Managing Diagnostic Uncertainty in Pediatric Sepsis Quality Improvement with a Two-Tiered Approach

Pediatr Qual Saf. 2020 Jan 11;5(1):e244. doi: 10.1097/pq9.0000000000000244. eCollection Jan-Feb 2020.


Severe sepsis requires timely, resource-intensive resuscitation, a challenge when a sepsis diagnosis is not confirmed. The overall goals were to create a pediatric sepsis program that provided high-quality critical care in severe sepsis (Sepsis Stat), and, in possible sepsis, flexible evaluation and treatment that promoted stewardship (Sepsis Yellow). The primary aims were to decrease time to antibiotics and the intensive care unit requirement.

Methods: A 2-tiered clinical pathway was implemented at 6 pediatric emergency departments and urgent care centers, incorporating order sets, education, paging. The Sepsis Stat pathway included 2 nurses, hand delivery of antibiotics, resuscitation room use. The Sepsis Yellow pathway included prioritized orders, standardized procedures, close monitoring, and evaluation of whether antibiotics were warranted.

Results: From April 2012 to December 2017, we treated 3,640 patients with suspected and confirmed sepsis. Among the 932 severe sepsis patients, the 30-day, in-hospital mortality was 0.9%. Arrival to recognition time improved from 50 to 4 minutes. Recognition to antibiotic time demonstrated an in-control process in our goal range with a median of 43 minutes for Sepsis Stat patients, 59 minutes for Sepsis Yellow patients. The proportion of severe sepsis patients requiring intensive care unit care declined from 45% to 34%. On the Sepsis Yellow pathway, 23% were de-escalated with discharge to home without antibiotics.

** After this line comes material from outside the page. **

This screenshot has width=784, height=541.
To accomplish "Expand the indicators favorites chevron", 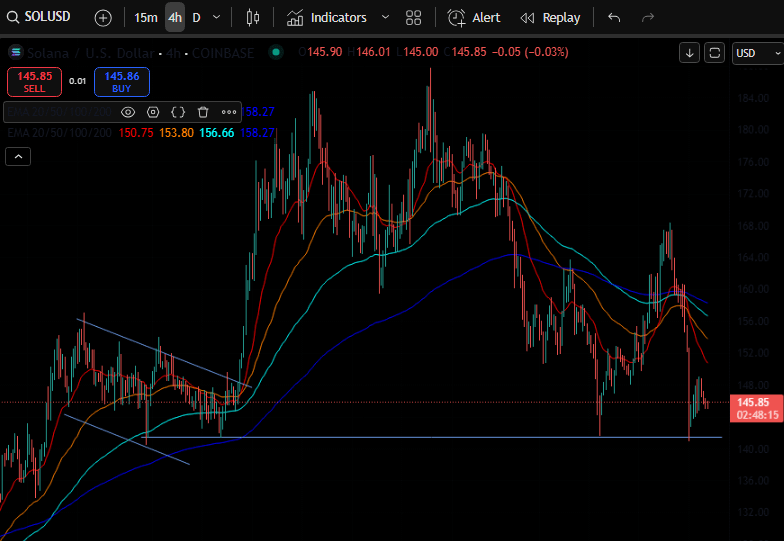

Conclusions: This novel 2-tiered approach to pediatric sepsis quality improvement in varied emergency care settings improved process and outcome measures in severe sepsis while promoting stewardship and de-escalation where appropriate. Matching resources to the degree of illness was important in supporting quality care in potentially septic children.